[Excerpts from a dataset]
##########

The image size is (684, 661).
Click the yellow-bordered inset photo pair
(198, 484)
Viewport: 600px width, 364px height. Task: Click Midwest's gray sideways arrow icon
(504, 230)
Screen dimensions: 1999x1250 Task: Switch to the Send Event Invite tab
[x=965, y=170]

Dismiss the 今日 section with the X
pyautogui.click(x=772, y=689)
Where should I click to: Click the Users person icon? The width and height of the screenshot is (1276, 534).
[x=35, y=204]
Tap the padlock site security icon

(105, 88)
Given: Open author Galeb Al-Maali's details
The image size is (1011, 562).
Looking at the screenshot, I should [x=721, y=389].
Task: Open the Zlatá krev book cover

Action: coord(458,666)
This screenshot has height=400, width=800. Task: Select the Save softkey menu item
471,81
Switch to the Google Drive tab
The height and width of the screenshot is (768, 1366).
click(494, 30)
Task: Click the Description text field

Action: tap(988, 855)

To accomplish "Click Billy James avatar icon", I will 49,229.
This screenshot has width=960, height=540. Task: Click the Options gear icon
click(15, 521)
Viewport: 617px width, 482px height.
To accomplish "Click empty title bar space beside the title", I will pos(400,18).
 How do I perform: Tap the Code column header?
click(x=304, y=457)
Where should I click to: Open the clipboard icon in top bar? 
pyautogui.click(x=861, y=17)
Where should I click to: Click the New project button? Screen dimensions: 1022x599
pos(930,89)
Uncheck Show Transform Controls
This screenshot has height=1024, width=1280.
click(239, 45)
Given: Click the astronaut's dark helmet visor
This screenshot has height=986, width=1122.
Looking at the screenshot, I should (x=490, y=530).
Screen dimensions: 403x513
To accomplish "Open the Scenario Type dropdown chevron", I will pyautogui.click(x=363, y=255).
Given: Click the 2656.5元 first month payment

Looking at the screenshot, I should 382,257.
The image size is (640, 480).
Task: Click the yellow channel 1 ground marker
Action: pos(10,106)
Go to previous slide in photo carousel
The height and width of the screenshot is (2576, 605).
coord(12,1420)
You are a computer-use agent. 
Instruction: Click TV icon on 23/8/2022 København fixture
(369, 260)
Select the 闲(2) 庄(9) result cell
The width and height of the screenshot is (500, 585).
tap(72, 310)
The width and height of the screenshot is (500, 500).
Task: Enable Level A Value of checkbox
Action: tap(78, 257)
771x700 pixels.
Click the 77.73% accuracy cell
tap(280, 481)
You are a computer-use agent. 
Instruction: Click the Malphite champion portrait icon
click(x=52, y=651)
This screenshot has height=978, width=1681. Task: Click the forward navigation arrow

##########

> [EXERCISE PROMPT] In full and without alteration, return every line above.

> [RESPONSE AREA]
The image size is (684, 661).
Click the yellow-bordered inset photo pair
(198, 484)
Viewport: 600px width, 364px height. Task: Click Midwest's gray sideways arrow icon
(504, 230)
Screen dimensions: 1999x1250 Task: Switch to the Send Event Invite tab
[x=965, y=170]

Dismiss the 今日 section with the X
pyautogui.click(x=772, y=689)
Where should I click to: Click the Users person icon? The width and height of the screenshot is (1276, 534).
[x=35, y=204]
Tap the padlock site security icon

(105, 88)
Given: Open author Galeb Al-Maali's details
The image size is (1011, 562).
Looking at the screenshot, I should [x=721, y=389].
Task: Open the Zlatá krev book cover

Action: coord(458,666)
This screenshot has height=400, width=800. Task: Select the Save softkey menu item
471,81
Switch to the Google Drive tab
The height and width of the screenshot is (768, 1366).
click(494, 30)
Task: Click the Description text field

Action: tap(988, 855)

To accomplish "Click Billy James avatar icon", I will 49,229.
This screenshot has width=960, height=540. Task: Click the Options gear icon
click(15, 521)
Viewport: 617px width, 482px height.
To accomplish "Click empty title bar space beside the title", I will pos(400,18).
 How do I perform: Tap the Code column header?
click(x=304, y=457)
Where should I click to: Open the clipboard icon in top bar? 
pyautogui.click(x=861, y=17)
Where should I click to: Click the New project button? Screen dimensions: 1022x599
pos(930,89)
Uncheck Show Transform Controls
This screenshot has height=1024, width=1280.
click(239, 45)
Given: Click the astronaut's dark helmet visor
This screenshot has height=986, width=1122.
Looking at the screenshot, I should (x=490, y=530).
Screen dimensions: 403x513
To accomplish "Open the Scenario Type dropdown chevron", I will pyautogui.click(x=363, y=255).
Given: Click the 2656.5元 first month payment

Looking at the screenshot, I should 382,257.
The image size is (640, 480).
Task: Click the yellow channel 1 ground marker
Action: pos(10,106)
Go to previous slide in photo carousel
The height and width of the screenshot is (2576, 605).
coord(12,1420)
You are a computer-use agent. 
Instruction: Click TV icon on 23/8/2022 København fixture
(369, 260)
Select the 闲(2) 庄(9) result cell
The width and height of the screenshot is (500, 585).
tap(72, 310)
The width and height of the screenshot is (500, 500).
Task: Enable Level A Value of checkbox
Action: tap(78, 257)
771x700 pixels.
Click the 77.73% accuracy cell
tap(280, 481)
You are a computer-use agent. 
Instruction: Click the Malphite champion portrait icon
click(x=52, y=651)
This screenshot has height=978, width=1681. Task: Click the forward navigation arrow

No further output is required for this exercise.